And just like that, UC Riverside researchers are saying the same thing as this blog:
Supply chain struggles have been widely blamed for the inability to meet consumer and business demand throughout the pandemic. While fixing the supply chain should be a top priority, it is worker scarcity, driven by the lack of basic, long-term population growth that is the true underlying cause—and a critical future challenge for the economies of the United States, and particularly California, according to a new analysis released today by the UCR School of Business Center for Economic Forecasting and Development.
Source: Demographic dilemma: slowing population growth, not pandemic, at the root of U.S. worker shortage | News
I started watching these trends in the mid-1990s:
Thornberg notes that these population trends have been observed in the data for many years, but because it’s the kind of thing that happens gradually, the issue simply hasn’t been a primary focus for policymakers or business leaders.
Pandemic policies, recessions, and so on, are noise issues on the fundamental signal. The fundamental signal is a fertility rate below replacement rate for the past 20-30 years, and this is now a global phenomenon. As pointed out here in other posts in this series, many “experts” blame lots of issues – but seldom get to the root cause problem: we are entering a new territory of shrinking populations (soon).
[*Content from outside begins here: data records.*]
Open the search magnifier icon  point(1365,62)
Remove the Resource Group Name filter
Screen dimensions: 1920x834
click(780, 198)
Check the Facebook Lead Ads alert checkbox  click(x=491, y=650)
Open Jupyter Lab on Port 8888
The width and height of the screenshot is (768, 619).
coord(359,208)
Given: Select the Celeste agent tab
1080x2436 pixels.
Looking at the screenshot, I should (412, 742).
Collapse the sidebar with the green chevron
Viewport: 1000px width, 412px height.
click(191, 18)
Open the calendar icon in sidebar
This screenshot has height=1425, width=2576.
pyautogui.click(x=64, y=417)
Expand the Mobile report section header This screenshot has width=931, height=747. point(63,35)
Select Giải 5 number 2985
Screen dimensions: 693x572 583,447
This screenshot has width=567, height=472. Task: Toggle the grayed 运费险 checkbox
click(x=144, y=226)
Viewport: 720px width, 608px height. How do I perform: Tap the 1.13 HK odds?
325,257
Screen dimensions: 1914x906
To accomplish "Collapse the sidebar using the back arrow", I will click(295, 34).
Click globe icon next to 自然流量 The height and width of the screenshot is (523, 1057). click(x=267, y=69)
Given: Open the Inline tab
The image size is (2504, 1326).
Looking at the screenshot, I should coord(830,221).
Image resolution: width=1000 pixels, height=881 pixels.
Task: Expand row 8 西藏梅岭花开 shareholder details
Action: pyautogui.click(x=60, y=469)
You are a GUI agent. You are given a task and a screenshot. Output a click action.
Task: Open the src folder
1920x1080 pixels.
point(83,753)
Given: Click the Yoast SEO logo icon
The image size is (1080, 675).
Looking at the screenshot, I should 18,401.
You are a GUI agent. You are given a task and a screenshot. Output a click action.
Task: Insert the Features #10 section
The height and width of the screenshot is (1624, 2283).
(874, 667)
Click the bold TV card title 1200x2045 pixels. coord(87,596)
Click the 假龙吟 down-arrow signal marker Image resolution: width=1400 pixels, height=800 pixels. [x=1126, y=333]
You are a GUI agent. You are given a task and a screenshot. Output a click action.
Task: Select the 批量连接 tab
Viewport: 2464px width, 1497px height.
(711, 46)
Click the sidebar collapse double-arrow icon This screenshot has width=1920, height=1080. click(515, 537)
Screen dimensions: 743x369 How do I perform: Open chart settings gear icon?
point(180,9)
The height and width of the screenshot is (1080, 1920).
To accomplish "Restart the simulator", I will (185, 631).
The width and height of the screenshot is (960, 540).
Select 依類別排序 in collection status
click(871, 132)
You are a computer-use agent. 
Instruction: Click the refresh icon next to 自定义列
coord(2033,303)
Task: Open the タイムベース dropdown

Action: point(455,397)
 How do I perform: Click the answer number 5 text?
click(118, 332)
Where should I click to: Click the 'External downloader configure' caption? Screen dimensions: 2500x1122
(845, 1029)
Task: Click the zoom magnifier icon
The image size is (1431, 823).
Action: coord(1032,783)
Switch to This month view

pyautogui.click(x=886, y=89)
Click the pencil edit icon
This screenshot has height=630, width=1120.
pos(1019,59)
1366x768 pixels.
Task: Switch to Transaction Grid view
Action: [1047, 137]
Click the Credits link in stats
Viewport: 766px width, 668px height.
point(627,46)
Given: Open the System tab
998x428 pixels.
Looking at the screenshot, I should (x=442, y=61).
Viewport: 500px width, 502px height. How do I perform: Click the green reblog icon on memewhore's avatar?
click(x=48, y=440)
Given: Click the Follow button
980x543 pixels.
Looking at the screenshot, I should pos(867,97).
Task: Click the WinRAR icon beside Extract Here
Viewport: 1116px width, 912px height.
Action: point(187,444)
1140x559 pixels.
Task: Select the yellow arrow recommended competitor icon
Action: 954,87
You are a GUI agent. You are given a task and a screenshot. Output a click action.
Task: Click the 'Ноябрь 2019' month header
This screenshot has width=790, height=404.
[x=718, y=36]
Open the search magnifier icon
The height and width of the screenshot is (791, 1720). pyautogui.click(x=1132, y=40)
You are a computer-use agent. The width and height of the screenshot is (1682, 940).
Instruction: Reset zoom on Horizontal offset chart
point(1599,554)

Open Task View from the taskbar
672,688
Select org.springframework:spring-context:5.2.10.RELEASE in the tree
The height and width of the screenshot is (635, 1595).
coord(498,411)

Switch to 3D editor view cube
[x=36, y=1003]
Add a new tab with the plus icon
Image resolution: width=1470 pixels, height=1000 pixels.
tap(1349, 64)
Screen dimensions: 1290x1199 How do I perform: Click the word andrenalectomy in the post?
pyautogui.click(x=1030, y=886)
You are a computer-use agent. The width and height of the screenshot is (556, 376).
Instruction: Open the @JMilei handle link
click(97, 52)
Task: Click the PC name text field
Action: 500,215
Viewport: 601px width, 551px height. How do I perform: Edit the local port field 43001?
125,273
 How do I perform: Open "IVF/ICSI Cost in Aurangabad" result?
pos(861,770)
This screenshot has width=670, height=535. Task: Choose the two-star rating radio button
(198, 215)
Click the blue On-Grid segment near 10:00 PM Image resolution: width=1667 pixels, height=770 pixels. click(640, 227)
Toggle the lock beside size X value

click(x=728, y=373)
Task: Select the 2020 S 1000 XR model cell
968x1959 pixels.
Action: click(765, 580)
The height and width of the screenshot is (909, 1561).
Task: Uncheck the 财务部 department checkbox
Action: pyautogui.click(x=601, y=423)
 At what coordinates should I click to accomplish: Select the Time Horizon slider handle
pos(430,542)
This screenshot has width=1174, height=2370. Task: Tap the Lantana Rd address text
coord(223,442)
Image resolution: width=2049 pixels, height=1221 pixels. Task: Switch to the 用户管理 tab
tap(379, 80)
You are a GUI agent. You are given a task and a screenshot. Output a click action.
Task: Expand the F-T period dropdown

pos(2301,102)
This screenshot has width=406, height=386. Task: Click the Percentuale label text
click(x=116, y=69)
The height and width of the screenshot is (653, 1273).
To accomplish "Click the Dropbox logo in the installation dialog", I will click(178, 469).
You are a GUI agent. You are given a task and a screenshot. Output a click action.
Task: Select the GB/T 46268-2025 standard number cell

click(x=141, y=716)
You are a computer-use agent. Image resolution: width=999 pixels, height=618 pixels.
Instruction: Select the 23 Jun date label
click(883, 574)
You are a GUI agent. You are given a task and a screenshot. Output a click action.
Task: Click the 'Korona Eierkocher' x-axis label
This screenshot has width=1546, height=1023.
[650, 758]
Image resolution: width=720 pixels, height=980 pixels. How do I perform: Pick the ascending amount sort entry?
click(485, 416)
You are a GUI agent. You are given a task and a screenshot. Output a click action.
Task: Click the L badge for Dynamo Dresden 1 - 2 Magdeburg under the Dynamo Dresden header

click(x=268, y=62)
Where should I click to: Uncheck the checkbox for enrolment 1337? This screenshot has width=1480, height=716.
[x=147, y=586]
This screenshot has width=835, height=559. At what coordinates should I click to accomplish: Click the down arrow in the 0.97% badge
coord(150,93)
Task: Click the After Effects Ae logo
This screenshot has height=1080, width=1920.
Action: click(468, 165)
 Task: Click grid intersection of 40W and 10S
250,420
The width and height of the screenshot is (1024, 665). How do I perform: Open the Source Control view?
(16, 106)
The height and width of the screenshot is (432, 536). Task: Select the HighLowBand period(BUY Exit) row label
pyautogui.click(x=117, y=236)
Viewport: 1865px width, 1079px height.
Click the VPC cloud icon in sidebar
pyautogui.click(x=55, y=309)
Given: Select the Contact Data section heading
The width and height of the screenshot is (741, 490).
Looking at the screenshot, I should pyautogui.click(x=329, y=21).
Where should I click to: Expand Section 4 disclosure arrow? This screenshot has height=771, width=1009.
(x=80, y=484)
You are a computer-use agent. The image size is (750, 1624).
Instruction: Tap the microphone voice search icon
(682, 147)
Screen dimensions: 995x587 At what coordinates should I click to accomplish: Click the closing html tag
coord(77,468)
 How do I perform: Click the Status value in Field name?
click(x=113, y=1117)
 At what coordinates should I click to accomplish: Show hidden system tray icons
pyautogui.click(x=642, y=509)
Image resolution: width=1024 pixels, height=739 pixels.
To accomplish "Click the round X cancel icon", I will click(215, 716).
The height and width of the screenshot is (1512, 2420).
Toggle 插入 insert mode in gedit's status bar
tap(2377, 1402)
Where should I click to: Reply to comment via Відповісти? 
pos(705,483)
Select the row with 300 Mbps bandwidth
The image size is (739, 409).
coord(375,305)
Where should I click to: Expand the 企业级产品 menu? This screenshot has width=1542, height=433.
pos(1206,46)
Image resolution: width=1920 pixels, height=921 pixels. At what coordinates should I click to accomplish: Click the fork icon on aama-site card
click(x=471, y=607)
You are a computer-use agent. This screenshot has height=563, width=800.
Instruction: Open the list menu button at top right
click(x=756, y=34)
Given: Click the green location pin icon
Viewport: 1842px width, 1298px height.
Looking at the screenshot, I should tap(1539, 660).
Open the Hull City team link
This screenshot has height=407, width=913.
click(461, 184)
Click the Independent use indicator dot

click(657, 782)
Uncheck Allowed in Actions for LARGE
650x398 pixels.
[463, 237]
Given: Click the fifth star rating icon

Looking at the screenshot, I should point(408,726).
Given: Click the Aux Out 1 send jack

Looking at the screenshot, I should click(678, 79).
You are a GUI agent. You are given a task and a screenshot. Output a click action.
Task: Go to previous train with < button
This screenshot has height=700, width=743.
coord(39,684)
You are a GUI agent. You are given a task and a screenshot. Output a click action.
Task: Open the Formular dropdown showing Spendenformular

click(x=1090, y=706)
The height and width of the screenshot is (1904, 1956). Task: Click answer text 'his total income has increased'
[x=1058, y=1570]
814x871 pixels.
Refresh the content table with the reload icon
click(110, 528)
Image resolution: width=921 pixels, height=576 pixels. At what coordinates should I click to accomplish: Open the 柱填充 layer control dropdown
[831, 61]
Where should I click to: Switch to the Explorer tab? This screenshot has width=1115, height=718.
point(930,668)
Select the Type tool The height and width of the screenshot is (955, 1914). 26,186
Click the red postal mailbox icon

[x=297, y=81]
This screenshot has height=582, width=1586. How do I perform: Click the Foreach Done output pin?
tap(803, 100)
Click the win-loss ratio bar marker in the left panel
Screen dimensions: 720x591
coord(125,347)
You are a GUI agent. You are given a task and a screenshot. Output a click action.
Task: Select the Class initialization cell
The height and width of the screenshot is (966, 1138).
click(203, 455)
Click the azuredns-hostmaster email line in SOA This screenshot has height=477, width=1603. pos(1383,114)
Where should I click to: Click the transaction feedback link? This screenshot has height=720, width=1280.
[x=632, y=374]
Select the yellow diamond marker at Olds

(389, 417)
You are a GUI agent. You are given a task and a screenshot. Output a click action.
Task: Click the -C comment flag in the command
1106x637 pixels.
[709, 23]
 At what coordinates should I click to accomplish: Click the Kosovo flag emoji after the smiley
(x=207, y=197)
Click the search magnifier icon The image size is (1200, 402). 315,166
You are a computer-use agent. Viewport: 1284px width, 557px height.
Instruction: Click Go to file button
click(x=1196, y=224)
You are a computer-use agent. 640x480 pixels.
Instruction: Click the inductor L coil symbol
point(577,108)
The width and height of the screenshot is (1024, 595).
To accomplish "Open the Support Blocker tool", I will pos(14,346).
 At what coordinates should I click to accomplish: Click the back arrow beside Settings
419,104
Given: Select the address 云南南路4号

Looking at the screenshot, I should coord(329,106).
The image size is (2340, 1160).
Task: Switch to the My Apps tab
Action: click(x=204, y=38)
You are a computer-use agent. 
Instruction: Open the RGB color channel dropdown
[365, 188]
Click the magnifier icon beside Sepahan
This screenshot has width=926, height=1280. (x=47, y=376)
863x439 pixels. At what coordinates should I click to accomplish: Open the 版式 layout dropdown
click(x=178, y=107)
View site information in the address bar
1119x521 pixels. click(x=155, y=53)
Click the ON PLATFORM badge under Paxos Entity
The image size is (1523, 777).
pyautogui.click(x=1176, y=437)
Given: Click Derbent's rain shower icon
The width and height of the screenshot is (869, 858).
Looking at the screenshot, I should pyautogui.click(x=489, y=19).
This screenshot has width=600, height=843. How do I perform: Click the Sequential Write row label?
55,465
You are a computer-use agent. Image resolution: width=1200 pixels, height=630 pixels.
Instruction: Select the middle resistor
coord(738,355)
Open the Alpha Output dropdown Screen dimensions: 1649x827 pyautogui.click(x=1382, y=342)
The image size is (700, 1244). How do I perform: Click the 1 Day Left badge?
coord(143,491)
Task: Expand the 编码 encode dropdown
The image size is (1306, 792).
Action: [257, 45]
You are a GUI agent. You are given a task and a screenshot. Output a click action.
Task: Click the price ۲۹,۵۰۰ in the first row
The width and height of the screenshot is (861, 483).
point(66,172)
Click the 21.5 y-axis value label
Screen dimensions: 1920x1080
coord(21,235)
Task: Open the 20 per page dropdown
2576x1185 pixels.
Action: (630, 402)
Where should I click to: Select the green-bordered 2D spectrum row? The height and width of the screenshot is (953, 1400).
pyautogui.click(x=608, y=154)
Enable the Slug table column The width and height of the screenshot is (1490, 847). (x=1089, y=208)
The researchers note California (where their work is focused) has made it harder to hire workers, particularly with new restrictions on “gig” employment. The State, they say, should add incentives for workers not to retire, reduce licensing requirements, and increase work flexibility. Like all economists, they also call for increased immigration and greater education access.
Regarding the latter, imagine what the effects of public health pandemic policy school lockouts will have on new worker skills in a few years. Numerous studies have found students are now significantly behind and it is unclear they will ever catch up.